═══ Dataset records ═══

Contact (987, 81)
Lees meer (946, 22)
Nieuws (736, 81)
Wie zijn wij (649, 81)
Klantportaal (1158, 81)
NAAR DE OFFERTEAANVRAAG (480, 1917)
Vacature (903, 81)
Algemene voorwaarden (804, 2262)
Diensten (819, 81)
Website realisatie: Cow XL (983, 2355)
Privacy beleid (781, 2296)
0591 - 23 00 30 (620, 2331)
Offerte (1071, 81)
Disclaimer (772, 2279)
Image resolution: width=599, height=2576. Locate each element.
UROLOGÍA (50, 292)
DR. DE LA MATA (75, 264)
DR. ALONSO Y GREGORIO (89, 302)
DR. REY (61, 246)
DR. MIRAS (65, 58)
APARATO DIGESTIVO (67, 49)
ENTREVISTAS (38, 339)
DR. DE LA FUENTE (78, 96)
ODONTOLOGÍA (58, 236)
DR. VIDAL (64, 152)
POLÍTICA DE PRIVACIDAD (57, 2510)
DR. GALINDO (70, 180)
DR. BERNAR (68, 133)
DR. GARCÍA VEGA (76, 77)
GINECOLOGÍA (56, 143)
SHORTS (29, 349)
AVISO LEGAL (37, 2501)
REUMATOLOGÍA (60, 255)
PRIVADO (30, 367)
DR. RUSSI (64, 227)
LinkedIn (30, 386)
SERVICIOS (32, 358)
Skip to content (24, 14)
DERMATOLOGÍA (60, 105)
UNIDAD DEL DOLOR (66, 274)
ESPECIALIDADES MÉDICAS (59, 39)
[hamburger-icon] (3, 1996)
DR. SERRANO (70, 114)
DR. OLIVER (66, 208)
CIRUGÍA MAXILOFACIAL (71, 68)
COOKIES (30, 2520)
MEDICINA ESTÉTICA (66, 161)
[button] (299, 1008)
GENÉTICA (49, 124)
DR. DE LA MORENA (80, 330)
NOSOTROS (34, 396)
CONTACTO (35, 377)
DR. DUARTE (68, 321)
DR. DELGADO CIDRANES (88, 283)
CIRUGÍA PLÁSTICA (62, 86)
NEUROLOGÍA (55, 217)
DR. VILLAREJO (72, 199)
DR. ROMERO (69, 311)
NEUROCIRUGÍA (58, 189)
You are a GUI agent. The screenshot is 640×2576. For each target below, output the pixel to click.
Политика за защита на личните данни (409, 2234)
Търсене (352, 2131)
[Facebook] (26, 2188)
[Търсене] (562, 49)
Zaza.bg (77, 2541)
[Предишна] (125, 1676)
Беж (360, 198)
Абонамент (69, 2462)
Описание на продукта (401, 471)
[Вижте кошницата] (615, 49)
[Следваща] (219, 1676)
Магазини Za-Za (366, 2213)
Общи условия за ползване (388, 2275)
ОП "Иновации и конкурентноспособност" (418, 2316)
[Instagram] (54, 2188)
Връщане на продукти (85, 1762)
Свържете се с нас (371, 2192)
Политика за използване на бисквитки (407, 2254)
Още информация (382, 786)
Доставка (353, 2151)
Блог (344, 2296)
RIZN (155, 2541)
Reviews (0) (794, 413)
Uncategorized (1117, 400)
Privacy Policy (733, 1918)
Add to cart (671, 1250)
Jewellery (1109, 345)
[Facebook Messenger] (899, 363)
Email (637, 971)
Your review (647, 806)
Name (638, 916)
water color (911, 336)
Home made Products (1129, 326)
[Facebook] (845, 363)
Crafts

═══

Problem details:
Restate word for word only the lines running from the beginning of the data to the line holding "APARATO DIGESTIVO (67, 49)", both included.

Result:
Contact (987, 81)
Lees meer (946, 22)
Nieuws (736, 81)
Wie zijn wij (649, 81)
Klantportaal (1158, 81)
NAAR DE OFFERTEAANVRAAG (480, 1917)
Vacature (903, 81)
Algemene voorwaarden (804, 2262)
Diensten (819, 81)
Website realisatie: Cow XL (983, 2355)
Privacy beleid (781, 2296)
0591 - 23 00 30 (620, 2331)
Offerte (1071, 81)
Disclaimer (772, 2279)
Image resolution: width=599, height=2576. Locate each element.
UROLOGÍA (50, 292)
DR. DE LA MATA (75, 264)
DR. ALONSO Y GREGORIO (89, 302)
DR. REY (61, 246)
DR. MIRAS (65, 58)
APARATO DIGESTIVO (67, 49)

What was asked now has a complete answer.